After the initial wired system, Tanaka invented a new wireless version system called MuWNS capable of conducting autonomous operation in places like underground tunnels, which has never been possible with conventional technology. Tanaka and his team demonstrated that MuWNS can perform at an accuracy of 1–10 m., and the size of the receiver could be miniaturized to a chip scale and installed in smartphones in the future. He also plans to improve positioning accuracy of MuWNS.

In 2022, Tanaka began work to improve wireless time synchronization with cosmic rays by developing the Cosmic Time Synchronizer and the Cosmic Time Calibrator, capable of providing stable and accurate time synchronization without a GPS signal input. In a May 2022 interview for ScienceAlert, Tanaka compared this to the development of the lightbulb saying "Thomas Edison lit up Manhattan starting with a single light bulb. Perhaps we should take that approach, starting with a city block, then a district, and eventually we'll synchronize the whole of Tokyo and beyond.". According to an article in the National Tribune, Cosmic Time Synchronizer could bring accurate timing abilities to remote sensing stations, or even underwater, places that other methods cannot operate.

Tanaka applied cosmic-ray wireless time synchronization to wireless security, and named this technique Cosmic Coding and Transfer (COSMOCAT). He claims that the new scheme is more secure than other cryptosystems because this hardware random number generator does not require the sender and receiver of a message to exchange a key (cryptography). Tanaka has also expanded his COSMOCAT system to include a secured key storage system called Cosmic Coding and Transfer Storage (COSMOCATS). Tanaka commented in an interview in El País in February 2023, "If we dispense with this key-sharing idea and instead find a way to use unpredictable random numbers to encrypt information, the system might be immune"

==Views==
===On innovation===
In April 2022, in interviewed by Science News, Tanaka stated "particles arriving from the universe have not been applied to our regular lives." He is trying to change that

Tanaka believes the university has an important role in the progress of new areas of research. He said "However, in the future there will be a stronger public interest in how research can lead to resolving the issues that modern society faces.". He pursues strategies to help with the creation of new industries based on research results, and training young technical experts acting at the forefront of corporations and other organizations"

===On collaboration===
When commemorating the establishment of a new research center for investigating muography, Tanaka said "it marks the first joint scientific effort between Hungary and Japan.
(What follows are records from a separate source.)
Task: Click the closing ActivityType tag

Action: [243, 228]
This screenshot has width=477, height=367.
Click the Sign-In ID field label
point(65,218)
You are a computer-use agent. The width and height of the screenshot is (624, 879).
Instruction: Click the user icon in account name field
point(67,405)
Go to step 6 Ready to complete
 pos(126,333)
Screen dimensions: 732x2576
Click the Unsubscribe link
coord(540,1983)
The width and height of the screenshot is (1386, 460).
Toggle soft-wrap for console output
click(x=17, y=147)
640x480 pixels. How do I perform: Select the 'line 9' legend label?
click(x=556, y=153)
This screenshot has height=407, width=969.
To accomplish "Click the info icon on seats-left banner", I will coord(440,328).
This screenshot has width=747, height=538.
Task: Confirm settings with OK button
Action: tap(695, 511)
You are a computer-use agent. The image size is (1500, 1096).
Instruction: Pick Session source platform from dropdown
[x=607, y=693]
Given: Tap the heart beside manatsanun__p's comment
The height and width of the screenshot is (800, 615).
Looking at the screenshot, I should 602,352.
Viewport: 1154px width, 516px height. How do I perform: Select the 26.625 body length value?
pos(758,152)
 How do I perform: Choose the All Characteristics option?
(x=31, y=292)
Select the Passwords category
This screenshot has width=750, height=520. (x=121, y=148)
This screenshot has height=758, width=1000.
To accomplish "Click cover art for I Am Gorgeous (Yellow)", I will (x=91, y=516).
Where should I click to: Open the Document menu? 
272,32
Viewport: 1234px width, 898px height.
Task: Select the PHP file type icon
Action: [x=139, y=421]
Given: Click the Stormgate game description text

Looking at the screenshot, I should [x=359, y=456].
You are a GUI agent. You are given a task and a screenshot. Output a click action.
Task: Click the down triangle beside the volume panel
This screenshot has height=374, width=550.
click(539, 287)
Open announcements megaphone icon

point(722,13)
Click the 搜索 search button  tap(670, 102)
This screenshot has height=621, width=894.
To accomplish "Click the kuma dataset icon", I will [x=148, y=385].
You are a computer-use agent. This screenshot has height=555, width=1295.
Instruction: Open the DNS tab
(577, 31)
Hungary has a rich scientific history, which makes this venture both significant and exciting."

Federico Iacobucci, pianist, composer and conductor resident in Tokyo, who as a Conservatory student also had the fortune of knowing the Maestro Ennio Morricone personally, stated "Tanaka is also a great expert in classical music. Tanaka is also a great music lover and a relationship of profound dialogue was born between us."